The Nightingales are a band who’ve chosen to slug it out on the tour circuit. Not content to wallow in the same niche as indie 80s revivalists, they’ve returned from the grave with an uncompromising take on modern music that has a classic outsider edge (from a band who’ve supported everyone from Bo Diddley to Nico) and a slathering of Midlands wit.
All is present and correct on the John Robb-produced Mind Over Matter. First there’s the snatches of classic songs that tease your memory, from ‘Pretty Vacant’ and 'Louie Louie' to ‘Blockbuster’, or the Northern Soul rhythms employed in ‘The Only Son’, though it’s hard to believe that the lyrics come from an Elvis poster in the band's lock up. Then there’s ‘The Man that Time Forgot’, an imaginary romcom set to a mighty rhythm in which Robert Lloyd goes head to head with Fliss Kitson, who shows not only is she an incredible drummer but she gives as good as she gets in spewing out the insults. A fabulous track, as is – for other reasons – ‘Gales Doc’, a send up of rock documentaries following a “cult Midlands pop combo”, which is funny, self aware and funny.
As ever, Lloydy’s lyrics are direct and challenging. 'For Goodness Sake' has an evil snaggletoothed riff, an echo of ‘Hippy Hippy Shake’, and a lyric about the shit-sandwiched state of the world. ‘Taffy Come Home’, incorporating that Sweet riff, is a tale of a father’s denial of his Welshness: “he will do whatever he can, to prove that he’s an Englishman”. Meanwhile the dark, brooding ‘But’ is a story of an unhealthy relationship where buy-to-let doesn’t do it for both parties. ‘Ripe Old Age’ is a fingerpopping jazz-punk tribute to Tom Waits and ‘Bit of Rough’ combines glam and 50s croon-pop for an asymmetrical slice of raucous rock’n’roll, while the Beefheartian rhythms of ‘Great British Exports’ could be their best song, musically and lyrically, as Mr Lloyd reels off our great nation’s gifts to the world, including opium wars, football violence, Midsomer Murders and Mumford & Sons.
As ever, the Nightingales don’t fuck about.

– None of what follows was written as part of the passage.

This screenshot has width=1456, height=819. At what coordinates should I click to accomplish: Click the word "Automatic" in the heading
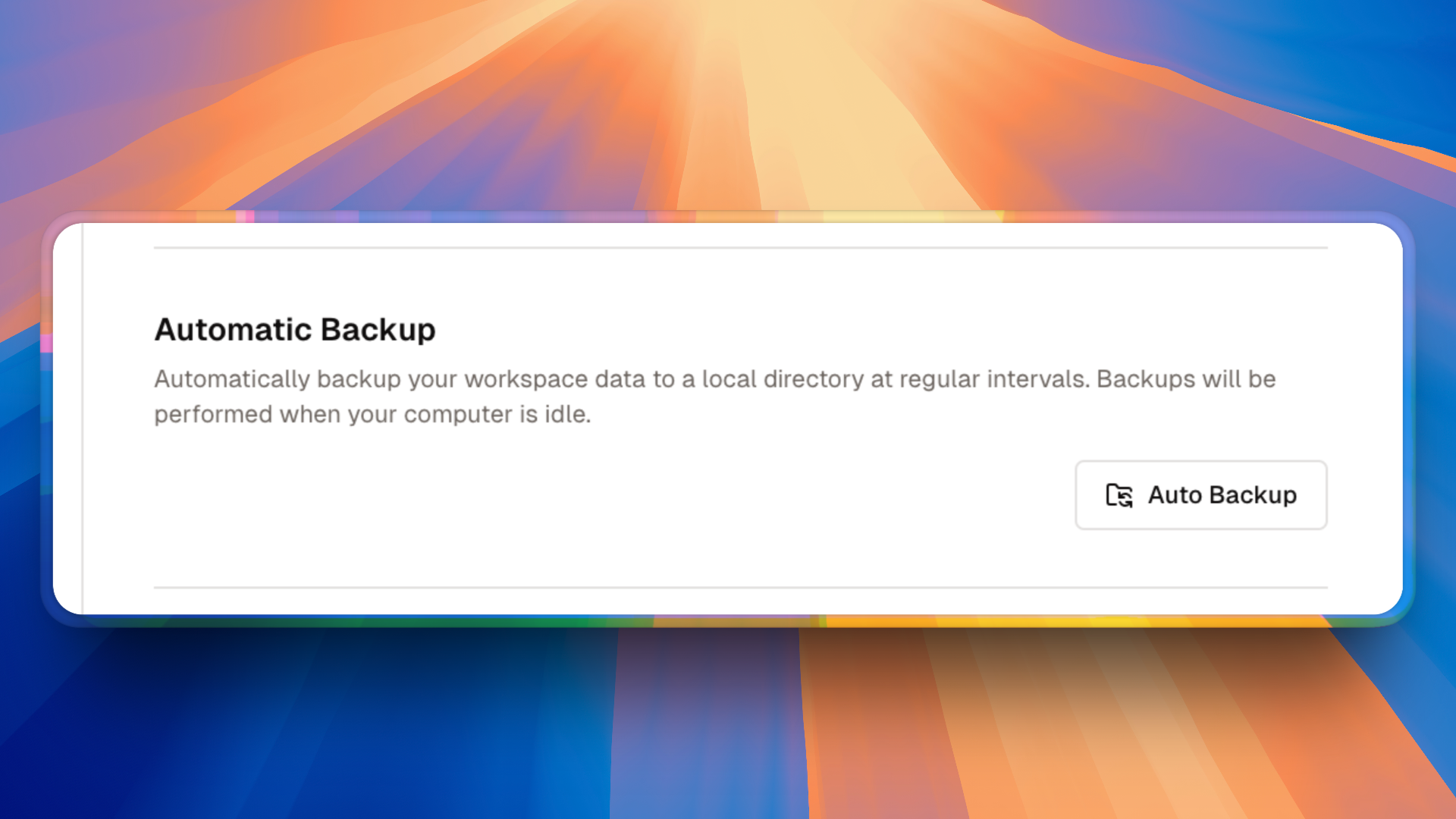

Lloydy’s on top of his game and his band are up to the challenge of following him, especially Kitson who’s at the heart of almost everything brilliant on this record. If you know the ‘Gales, this is as good as they’ve ever been. If you don’t, here’s your chance to start. As they say in ‘Gales Doc’ (no spoofing this time): “sonically more interesting than most”.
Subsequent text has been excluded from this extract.